Set problem:
Substitute "Goal:" for every "Instruction:" in the records below, leaving everything else unchanged.

Given information:
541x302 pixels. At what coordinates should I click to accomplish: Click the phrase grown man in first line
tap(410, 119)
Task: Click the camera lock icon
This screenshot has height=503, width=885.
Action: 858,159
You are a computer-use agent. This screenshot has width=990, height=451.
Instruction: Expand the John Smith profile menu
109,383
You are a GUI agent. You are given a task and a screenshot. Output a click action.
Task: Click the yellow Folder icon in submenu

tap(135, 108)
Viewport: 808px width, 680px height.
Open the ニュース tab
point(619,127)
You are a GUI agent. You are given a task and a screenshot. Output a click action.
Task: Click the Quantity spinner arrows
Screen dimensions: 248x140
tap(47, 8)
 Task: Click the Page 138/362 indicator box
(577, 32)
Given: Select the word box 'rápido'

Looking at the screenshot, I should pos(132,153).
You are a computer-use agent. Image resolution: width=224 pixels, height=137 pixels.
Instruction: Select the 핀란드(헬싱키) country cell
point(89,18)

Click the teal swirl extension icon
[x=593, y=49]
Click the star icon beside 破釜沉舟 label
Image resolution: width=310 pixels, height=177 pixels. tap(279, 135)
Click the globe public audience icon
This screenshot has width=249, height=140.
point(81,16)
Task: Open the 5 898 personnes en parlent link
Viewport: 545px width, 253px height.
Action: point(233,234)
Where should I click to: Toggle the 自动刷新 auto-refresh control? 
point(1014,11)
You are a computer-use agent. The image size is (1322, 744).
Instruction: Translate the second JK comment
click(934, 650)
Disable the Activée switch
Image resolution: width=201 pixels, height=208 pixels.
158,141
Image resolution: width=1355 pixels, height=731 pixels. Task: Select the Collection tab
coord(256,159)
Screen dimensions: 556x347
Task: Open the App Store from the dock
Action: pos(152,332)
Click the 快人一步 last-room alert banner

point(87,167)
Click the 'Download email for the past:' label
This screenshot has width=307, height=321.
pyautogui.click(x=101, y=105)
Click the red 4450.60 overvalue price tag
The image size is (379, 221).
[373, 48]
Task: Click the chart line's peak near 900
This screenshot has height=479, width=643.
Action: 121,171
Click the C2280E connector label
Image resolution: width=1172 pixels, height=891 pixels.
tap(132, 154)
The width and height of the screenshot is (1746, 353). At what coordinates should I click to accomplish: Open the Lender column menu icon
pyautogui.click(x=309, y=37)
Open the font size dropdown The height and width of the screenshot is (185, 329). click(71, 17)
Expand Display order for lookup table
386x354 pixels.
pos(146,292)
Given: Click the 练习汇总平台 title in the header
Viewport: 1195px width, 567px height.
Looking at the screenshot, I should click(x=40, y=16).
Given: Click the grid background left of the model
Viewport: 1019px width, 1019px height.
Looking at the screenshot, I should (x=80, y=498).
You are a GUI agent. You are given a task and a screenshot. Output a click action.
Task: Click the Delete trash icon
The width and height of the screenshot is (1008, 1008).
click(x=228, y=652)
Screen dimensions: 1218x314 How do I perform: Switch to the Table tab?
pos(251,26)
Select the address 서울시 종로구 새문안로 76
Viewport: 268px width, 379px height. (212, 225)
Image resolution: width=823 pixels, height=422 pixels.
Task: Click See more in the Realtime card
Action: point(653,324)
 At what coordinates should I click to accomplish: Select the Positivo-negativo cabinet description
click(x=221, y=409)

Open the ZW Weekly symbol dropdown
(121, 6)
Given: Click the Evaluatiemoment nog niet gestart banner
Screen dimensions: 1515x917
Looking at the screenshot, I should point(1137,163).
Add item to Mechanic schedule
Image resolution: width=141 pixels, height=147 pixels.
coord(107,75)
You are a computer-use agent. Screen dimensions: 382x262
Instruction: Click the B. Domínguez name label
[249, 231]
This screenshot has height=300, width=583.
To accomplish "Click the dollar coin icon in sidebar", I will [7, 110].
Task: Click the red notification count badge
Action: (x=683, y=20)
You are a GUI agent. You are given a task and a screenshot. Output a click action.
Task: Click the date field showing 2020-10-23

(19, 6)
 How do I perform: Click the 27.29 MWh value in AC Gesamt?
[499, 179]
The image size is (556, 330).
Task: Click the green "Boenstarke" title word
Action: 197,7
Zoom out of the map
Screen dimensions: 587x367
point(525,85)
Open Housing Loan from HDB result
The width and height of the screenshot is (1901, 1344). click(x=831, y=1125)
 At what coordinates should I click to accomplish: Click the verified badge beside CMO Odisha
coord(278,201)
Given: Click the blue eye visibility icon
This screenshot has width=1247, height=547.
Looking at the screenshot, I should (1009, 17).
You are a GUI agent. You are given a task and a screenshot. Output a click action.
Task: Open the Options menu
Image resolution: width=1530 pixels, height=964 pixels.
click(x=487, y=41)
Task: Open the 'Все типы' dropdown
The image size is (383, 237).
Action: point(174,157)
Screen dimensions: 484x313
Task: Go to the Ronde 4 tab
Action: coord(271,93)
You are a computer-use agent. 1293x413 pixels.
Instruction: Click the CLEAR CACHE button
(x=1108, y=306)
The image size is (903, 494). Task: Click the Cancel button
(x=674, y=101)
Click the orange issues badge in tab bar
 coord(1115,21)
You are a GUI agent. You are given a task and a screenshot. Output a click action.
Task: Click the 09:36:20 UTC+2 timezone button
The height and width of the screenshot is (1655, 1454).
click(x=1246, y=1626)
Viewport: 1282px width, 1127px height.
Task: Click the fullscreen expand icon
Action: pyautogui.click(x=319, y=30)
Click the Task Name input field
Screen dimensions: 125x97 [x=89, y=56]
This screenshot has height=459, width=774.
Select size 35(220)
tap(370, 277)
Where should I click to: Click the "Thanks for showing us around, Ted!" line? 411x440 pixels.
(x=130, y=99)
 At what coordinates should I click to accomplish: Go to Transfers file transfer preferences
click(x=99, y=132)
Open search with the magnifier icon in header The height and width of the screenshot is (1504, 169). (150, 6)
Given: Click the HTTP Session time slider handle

Output of the exercise:
541x302 pixels. At what coordinates should I click to accomplish: Click the phrase grown man in first line
tap(410, 119)
Task: Click the camera lock icon
This screenshot has height=503, width=885.
Action: 858,159
You are a computer-use agent. This screenshot has width=990, height=451.
Goal: Expand the John Smith profile menu
109,383
You are a GUI agent. You are given a task and a screenshot. Output a click action.
Task: Click the yellow Folder icon in submenu

tap(135, 108)
Viewport: 808px width, 680px height.
Open the ニュース tab
point(619,127)
You are a GUI agent. You are given a task and a screenshot. Output a click action.
Task: Click the Quantity spinner arrows
Screen dimensions: 248x140
tap(47, 8)
 Task: Click the Page 138/362 indicator box
(577, 32)
Given: Select the word box 'rápido'

Looking at the screenshot, I should pos(132,153).
You are a computer-use agent. Image resolution: width=224 pixels, height=137 pixels.
Goal: Select the 핀란드(헬싱키) country cell
point(89,18)

Click the teal swirl extension icon
[x=593, y=49]
Click the star icon beside 破釜沉舟 label
Image resolution: width=310 pixels, height=177 pixels. tap(279, 135)
Click the globe public audience icon
This screenshot has width=249, height=140.
point(81,16)
Task: Open the 5 898 personnes en parlent link
Viewport: 545px width, 253px height.
Action: point(233,234)
Where should I click to: Toggle the 自动刷新 auto-refresh control? 
point(1014,11)
You are a computer-use agent. The image size is (1322, 744).
Goal: Translate the second JK comment
click(934, 650)
Disable the Activée switch
Image resolution: width=201 pixels, height=208 pixels.
158,141
Image resolution: width=1355 pixels, height=731 pixels. Task: Select the Collection tab
coord(256,159)
Screen dimensions: 556x347
Task: Open the App Store from the dock
Action: pos(152,332)
Click the 快人一步 last-room alert banner

point(87,167)
Click the 'Download email for the past:' label
This screenshot has width=307, height=321.
pyautogui.click(x=101, y=105)
Click the red 4450.60 overvalue price tag
The image size is (379, 221).
[373, 48]
Task: Click the chart line's peak near 900
This screenshot has height=479, width=643.
Action: 121,171
Click the C2280E connector label
Image resolution: width=1172 pixels, height=891 pixels.
tap(132, 154)
The width and height of the screenshot is (1746, 353). At what coordinates should I click to accomplish: Open the Lender column menu icon
pyautogui.click(x=309, y=37)
Open the font size dropdown The height and width of the screenshot is (185, 329). click(71, 17)
Expand Display order for lookup table
386x354 pixels.
pos(146,292)
Given: Click the 练习汇总平台 title in the header
Viewport: 1195px width, 567px height.
Looking at the screenshot, I should click(x=40, y=16).
Given: Click the grid background left of the model
Viewport: 1019px width, 1019px height.
Looking at the screenshot, I should (x=80, y=498).
You are a GUI agent. You are given a task and a screenshot. Output a click action.
Task: Click the Delete trash icon
The width and height of the screenshot is (1008, 1008).
click(x=228, y=652)
Screen dimensions: 1218x314 How do I perform: Switch to the Table tab?
pos(251,26)
Select the address 서울시 종로구 새문안로 76
Viewport: 268px width, 379px height. (212, 225)
Image resolution: width=823 pixels, height=422 pixels.
Task: Click See more in the Realtime card
Action: point(653,324)
 At what coordinates should I click to accomplish: Select the Positivo-negativo cabinet description
click(x=221, y=409)

Open the ZW Weekly symbol dropdown
(121, 6)
Given: Click the Evaluatiemoment nog niet gestart banner
Screen dimensions: 1515x917
Looking at the screenshot, I should point(1137,163).
Add item to Mechanic schedule
Image resolution: width=141 pixels, height=147 pixels.
coord(107,75)
You are a computer-use agent. Screen dimensions: 382x262
Goal: Click the B. Domínguez name label
[249, 231]
This screenshot has height=300, width=583.
To accomplish "Click the dollar coin icon in sidebar", I will [7, 110].
Task: Click the red notification count badge
Action: (x=683, y=20)
You are a GUI agent. You are given a task and a screenshot. Output a click action.
Task: Click the date field showing 2020-10-23

(19, 6)
 How do I perform: Click the 27.29 MWh value in AC Gesamt?
[499, 179]
The image size is (556, 330).
Task: Click the green "Boenstarke" title word
Action: 197,7
Zoom out of the map
Screen dimensions: 587x367
point(525,85)
Open Housing Loan from HDB result
The width and height of the screenshot is (1901, 1344). click(x=831, y=1125)
 At what coordinates should I click to accomplish: Click the verified badge beside CMO Odisha
coord(278,201)
Given: Click the blue eye visibility icon
This screenshot has width=1247, height=547.
Looking at the screenshot, I should (1009, 17).
You are a GUI agent. You are given a task and a screenshot. Output a click action.
Task: Open the Options menu
Image resolution: width=1530 pixels, height=964 pixels.
click(x=487, y=41)
Task: Open the 'Все типы' dropdown
The image size is (383, 237).
Action: point(174,157)
Screen dimensions: 484x313
Task: Go to the Ronde 4 tab
Action: coord(271,93)
You are a computer-use agent. 1293x413 pixels.
Goal: Click the CLEAR CACHE button
(x=1108, y=306)
The image size is (903, 494). Task: Click the Cancel button
(x=674, y=101)
Click the orange issues badge in tab bar
 coord(1115,21)
You are a GUI agent. You are given a task and a screenshot. Output a click action.
Task: Click the 09:36:20 UTC+2 timezone button
The height and width of the screenshot is (1655, 1454).
click(x=1246, y=1626)
Viewport: 1282px width, 1127px height.
Task: Click the fullscreen expand icon
Action: pyautogui.click(x=319, y=30)
Click the Task Name input field
Screen dimensions: 125x97 [x=89, y=56]
This screenshot has height=459, width=774.
Select size 35(220)
tap(370, 277)
Where should I click to: Click the "Thanks for showing us around, Ted!" line? 411x440 pixels.
(x=130, y=99)
 At what coordinates should I click to accomplish: Go to Transfers file transfer preferences
click(x=99, y=132)
Open search with the magnifier icon in header The height and width of the screenshot is (1504, 169). (150, 6)
Given: Click the HTTP Session time slider handle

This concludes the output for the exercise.